Barbara Brown Taylor wrote a sermon titled, “Bread of Angels” on these two passages from Exodus and John. She, too, cautions folks about missing the point of manna and miracles. Listen to her words:

If your manna has to drop straight out of heaven looking like a perfect loaf of butter-crust bread, then chances are you are going to go hungry a lot.

When you do not get the miracle you are praying for, you are going to think that God is ignoring you or punishing you or—worse yet—that God is not there. You are going to start comparing yourself to other people and wondering why they seem to have more to eat than you do, and you may start complaining to heaven about that.

Meanwhile, you are going to miss a lot of other things God is doing for you because they are too ordinary…If on the other hand you are willing to look at everything that comes to you as coming to you from God, then there will be no end to the manna in your life…Nothing will be too ordinary or too transitory to remind you of God.

Take something as ordinary and transitory as a yard sale. FPFC has the yard sale of yard sales.
Yesterday, all over the Ouellette’s lawn you could see customers on their cell phones. “You should get down here!” They were saying. “It’s unbelievable!”

While I was there for several hours on Friday and Saturday, what I witnessed among people in our church was nothing short of miraculous.

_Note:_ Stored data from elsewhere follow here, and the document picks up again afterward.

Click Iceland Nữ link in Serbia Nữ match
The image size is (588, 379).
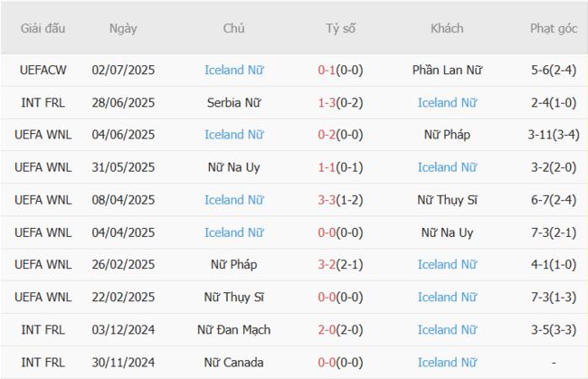447,102
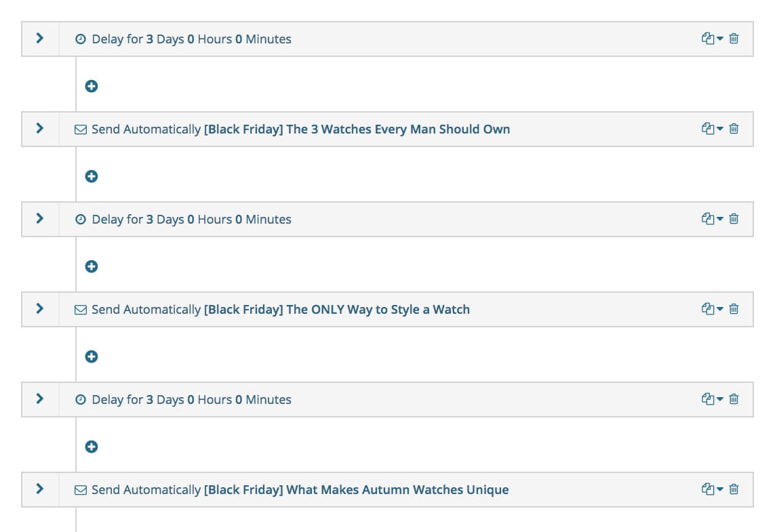Add a step before the Autumn Watches email
The width and height of the screenshot is (775, 532).
pos(92,447)
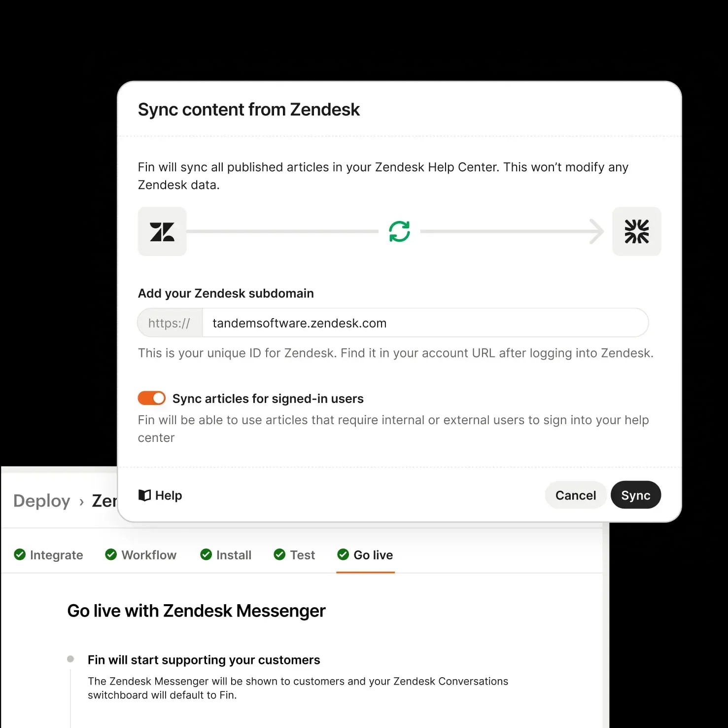This screenshot has height=728, width=728.
Task: Open the Help link in dialog
Action: click(168, 495)
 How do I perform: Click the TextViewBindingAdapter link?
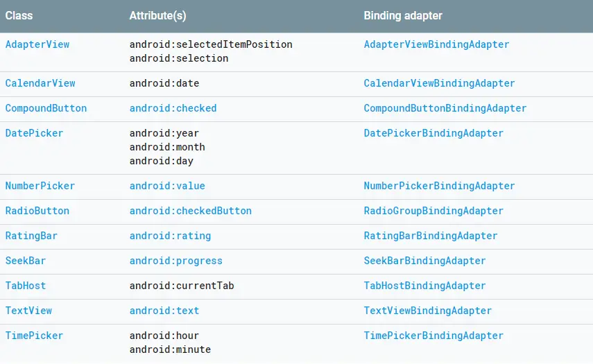click(428, 311)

Perhaps it seemed like we were raising money to benefit our ministries here at the church, but I also know that we were releasing miracles to benefit anyone who crossed our path. What I saw was people doing the work of God by believing in the one whom God sent.

I saw such faith as I witnessed the camaraderie of your working side by side, emptying the barn stocking the tables, laying out the furniture. We were red-faced and back bent; we were sweating yet smiling; we were determined and delighted and depleted. We are exhausted yet we are replete. How good this feels!

I could feel how much you love each other, and it doesn’t get much better than that for any pastor who leads a congregation.

I witnessed as you worked at the grill, under the canopies—sorting, folding, lugging, selling, assisting customers with their purchases—making their eyes light up with the price of a bargain, and sharing invitations to join with us at church.

You could ask any of the workers yesterday to testify to the encounters they shared with people and you would understand that miracles happen, even at yard sales.

You see, the Good News today is that God is always sending us something to eat.

Day by day, God is made known to us in the simple things that sustain our lives—some bread, some love, some breath, some wine—all those absolutely essential things that are here today and gone tomorrow. (BBT, p 11.)

On the surface it appeared as if we were “doing it for the church” or “to meet our budget.”

Yet, very truly I tell you, we were able to work so very diligently and devotionally for God because we are growing in our belief in the one whom God sent: Jesus Christ, the Bread of Life—and we want to work for this Bread always.

Because of our hunger for the Lord, it matters a little less what the difficult economy is doing. It matters more that people are being fed by the one who supports, sustains and satisfies spiritual life.

The world hungers for this food—always. Serve the people the same bread we taste today: the Bread of Life, sent by the one who created it all. Amen.

Taylor, Barbara Brown. Bread of Angels, p 10.